Chlorpromazine et COVID-19 : les raisons de l'étude clinique lancée à Sainte-Anne

Une équipe de l’hôpital Sainte-Anne (Paris) vient de lancer un essai clinique randomisé en simple aveugle pour évaluer l’efficacité de la chlorpromazine (LARGACTIL) dans le traitement de la COVID-19 chez 40 patients atteints de dyspnée modérée.

Les raisons qui sous-tendent cette étude sont multiples. En effet, cet ancêtre des neuroleptiques a montré des propriétés non-psychotropes qui semblent, sur le papier, en faire un candidat possible dans le traitement de cette infection à coronavirus.

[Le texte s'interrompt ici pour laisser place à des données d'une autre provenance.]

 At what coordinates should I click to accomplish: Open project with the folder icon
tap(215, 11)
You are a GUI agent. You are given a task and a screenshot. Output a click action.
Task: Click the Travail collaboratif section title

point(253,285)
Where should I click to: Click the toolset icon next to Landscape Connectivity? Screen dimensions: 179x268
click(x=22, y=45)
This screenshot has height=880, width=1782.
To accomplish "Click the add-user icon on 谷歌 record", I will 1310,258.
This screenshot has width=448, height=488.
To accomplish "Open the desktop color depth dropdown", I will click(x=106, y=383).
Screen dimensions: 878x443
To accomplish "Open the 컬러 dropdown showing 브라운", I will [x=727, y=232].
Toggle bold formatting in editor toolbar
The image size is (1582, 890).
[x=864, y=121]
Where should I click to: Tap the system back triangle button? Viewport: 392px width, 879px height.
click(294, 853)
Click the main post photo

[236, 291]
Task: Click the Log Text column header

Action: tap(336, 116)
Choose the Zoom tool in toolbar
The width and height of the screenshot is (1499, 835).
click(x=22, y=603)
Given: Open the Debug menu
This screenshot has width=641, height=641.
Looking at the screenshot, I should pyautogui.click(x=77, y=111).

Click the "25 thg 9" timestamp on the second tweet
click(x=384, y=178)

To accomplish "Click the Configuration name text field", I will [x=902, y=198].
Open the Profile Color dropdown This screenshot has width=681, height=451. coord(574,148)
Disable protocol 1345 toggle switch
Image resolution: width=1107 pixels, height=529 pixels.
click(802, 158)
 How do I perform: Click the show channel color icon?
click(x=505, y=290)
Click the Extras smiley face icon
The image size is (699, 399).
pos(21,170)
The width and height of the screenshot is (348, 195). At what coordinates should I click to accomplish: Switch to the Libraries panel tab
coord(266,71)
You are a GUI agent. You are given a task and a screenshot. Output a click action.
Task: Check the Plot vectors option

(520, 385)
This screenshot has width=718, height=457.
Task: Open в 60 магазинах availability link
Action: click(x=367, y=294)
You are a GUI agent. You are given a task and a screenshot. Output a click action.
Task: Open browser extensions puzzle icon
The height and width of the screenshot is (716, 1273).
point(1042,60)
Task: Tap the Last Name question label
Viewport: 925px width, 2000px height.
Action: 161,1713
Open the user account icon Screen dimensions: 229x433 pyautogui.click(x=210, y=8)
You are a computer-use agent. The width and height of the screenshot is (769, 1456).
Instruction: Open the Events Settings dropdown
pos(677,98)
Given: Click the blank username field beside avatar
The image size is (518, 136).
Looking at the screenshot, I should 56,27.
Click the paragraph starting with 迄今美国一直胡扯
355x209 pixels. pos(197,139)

Tout d’abord, l’équipe de Sainte-Anne a observé une moindre prévalence de la COVID-19 parmi leurs patients que parmi les soignants de cet établissement. Même si d’autres explications sont possibles (tabagisme plus fréquent chez les patients et isolement social plus marqué), cette différence les a interrogé sur un possible effet médicamenteux.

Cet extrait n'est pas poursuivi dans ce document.